Tuesday, July 24, 2012

A Rambling Follow Up To My Sermon

As a follow up to my sermon...

Here are the latest sticking point I'm dealing with in my quest to find salvation for those not yet affiliated with Christianity. I think my quest comes out of a personal perspective that goes something like this... I know a lot of people that are excellent loving human beings - many of whom, quite frankly, that put most Christians to shame with their acts of goodness - but that wouldn't touch Christianity with a ten foot pole while wearing gloves and a full body suit. It's not that they don't know Christ. The problem is that these people know "Christ" all too well. The branding of our religion has been so horribly mismanaged that these people think they know Jesus and the Jesus they think they know is not a dude they want to associate with. So these loving people go on loving other people and being good people while throwing up barriers to the TRUE gospel because of the false gospel they have heard. Are they doomed because of the evangelical missteps of others?

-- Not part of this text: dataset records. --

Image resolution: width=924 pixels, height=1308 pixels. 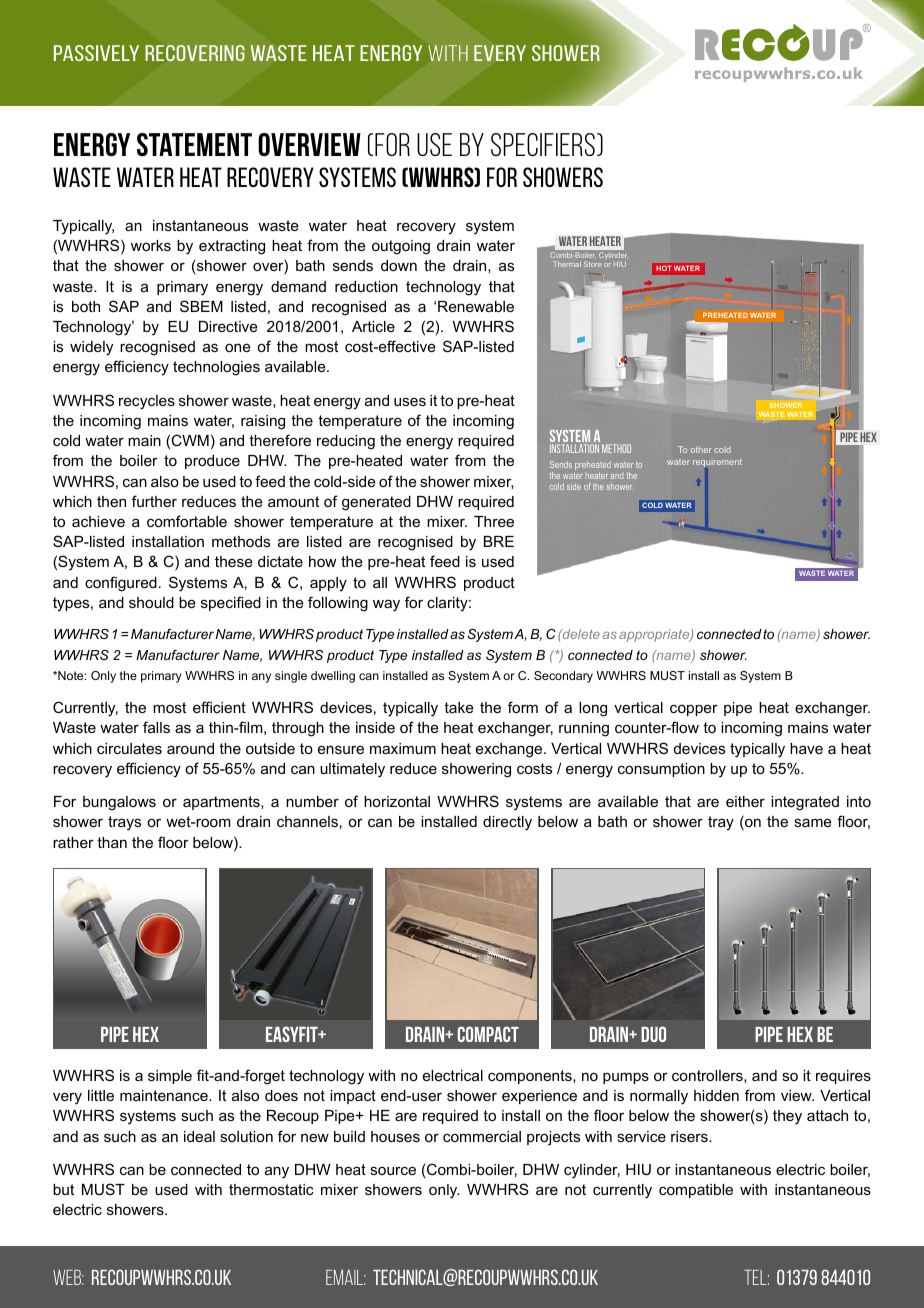 What do you see at coordinates (543, 144) in the image?
I see `specifiers` at bounding box center [543, 144].
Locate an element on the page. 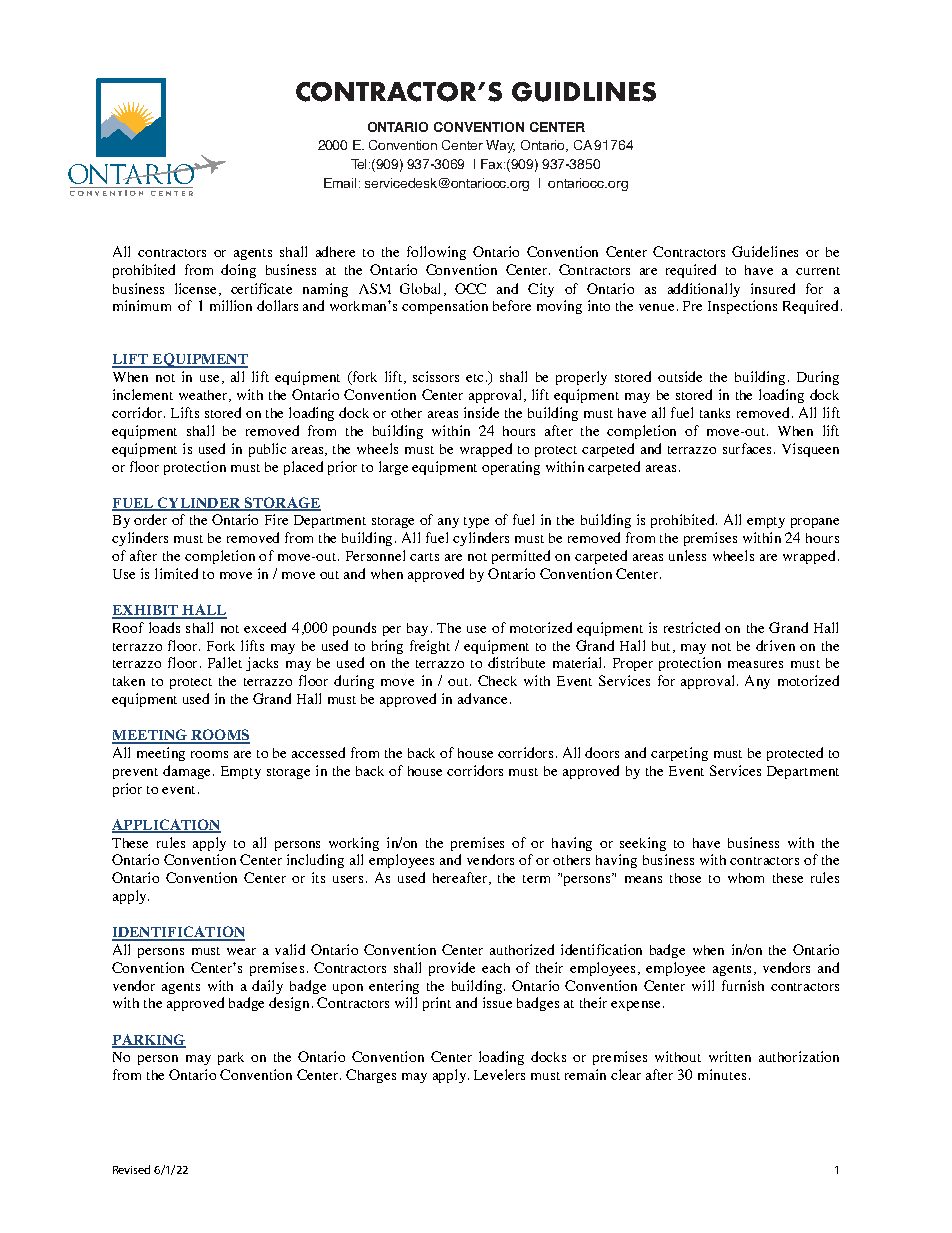 This document has height=1233, width=952. Charges is located at coordinates (371, 1076).
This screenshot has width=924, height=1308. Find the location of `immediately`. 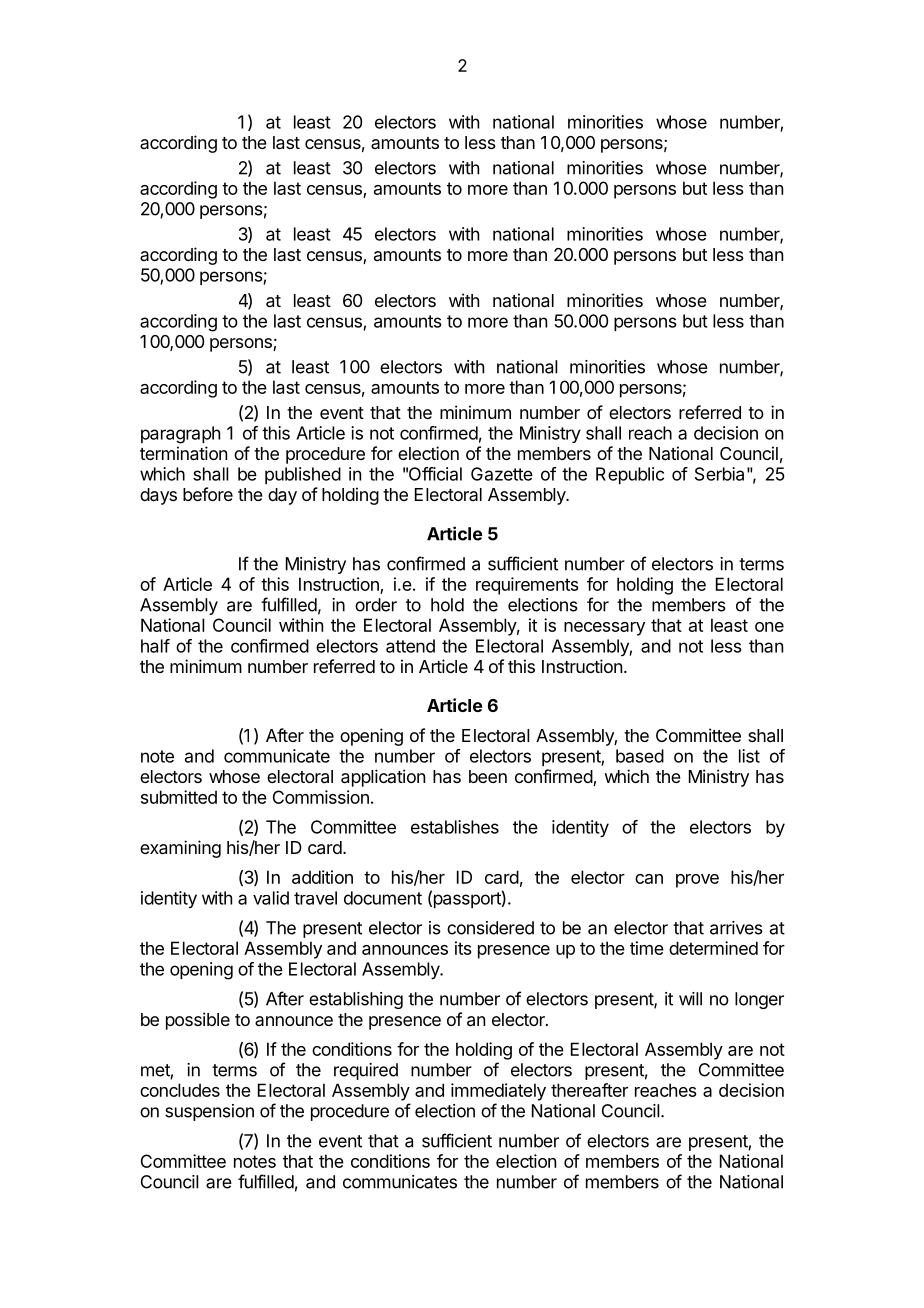

immediately is located at coordinates (498, 1092).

I admit that the sticking point in my thinking is that I believe Jesus when he says that he is the way and the truth and the life. I have found nothing else in all my travels that comes even close to Jesus as the way to live. Nothing. Even those many misguided individuals who think that they can be "spiritual" or perfectly good people without religion, no matter what they do are never going to reach their goal without finding Jesus. I believe this like I believe a boat without a rudder either crashes into rocks or goes in circles. No matter what your best intentions, without Jesus, you will fail to reach your goal of salvation.

But I define salvation a little bit differently than most. I don't see it as a place with pearly gates and unlimited non-fattening ice cream. I see salvation as a place where you are once and for all truly at peace with yourself and with each other - a place that is completely absent of all evil, where only love can reign. And really, can that be any place but in the presence of the one who made love, the one who is love? So salvation and Jesus line up perfectly with each other in a way that no other religion can offer - not Buddha, not Mohammed, nobody else.

So that's the sticking point. These people through no fault of their own are rejecting the one thing they truly want and need because flawed people have been representing Jesus to be something that He is not (and perhaps I am doing the same thing as well).

If Jesus is the way, the truth and the life, and if we can not possibly convey that concept to others except through our limited human flawed perspective, then how does anyone ever get to know the real Jesus? I've always been taught that Jesus calls people to him. We don't save anyone ourselves, we only facilitate God in his work. Therefore, the only one that can truly present Jesus to other people is Jesus Himself. And I'm thinking that if that's the case, Jesus can take any form He wishes and follow any set of rules He wants in order to bring people to Him.


I think labels are man made constructs. I think God sees humans far differently than we see ourselves. I think He divides us into three groups - saved, not yet saved, and not willing to be saved. I think the first group is very small - maybe less than 1 person in a million. I think the second group is almost everyone else. And I think the last group is also very small - because to belong to the last group, you have to know Christ and reject him anyway. And I don't just mean that you heard about him on some TV talk show, but REALLY know him.

So the vast majority of us are wandering around in various places on our own spiritual quests - some near the end, some having just begun, most probably somewhere in the middle - and God is leading us at our best pace towards true wisdom and understanding. Fortunately, God grades on a curve and each student has his own curve - that is what true forgiveness is all about. One day we will all stand before him and we will know instantly whether we passed or failed - because the scales will fall from our eyes and we will see ourselves as God sees us and we will know whether we have pleased him or whether we have rejected him.

Anyway, that's where I'm at... it's not a complete theology... and some of it might be fancy wish fulfillment with scripture quoted conveniently to back it up. I don't know. I don't speak for God. I'm also not at the end of my spiritual journey and I still have a great deal to learn.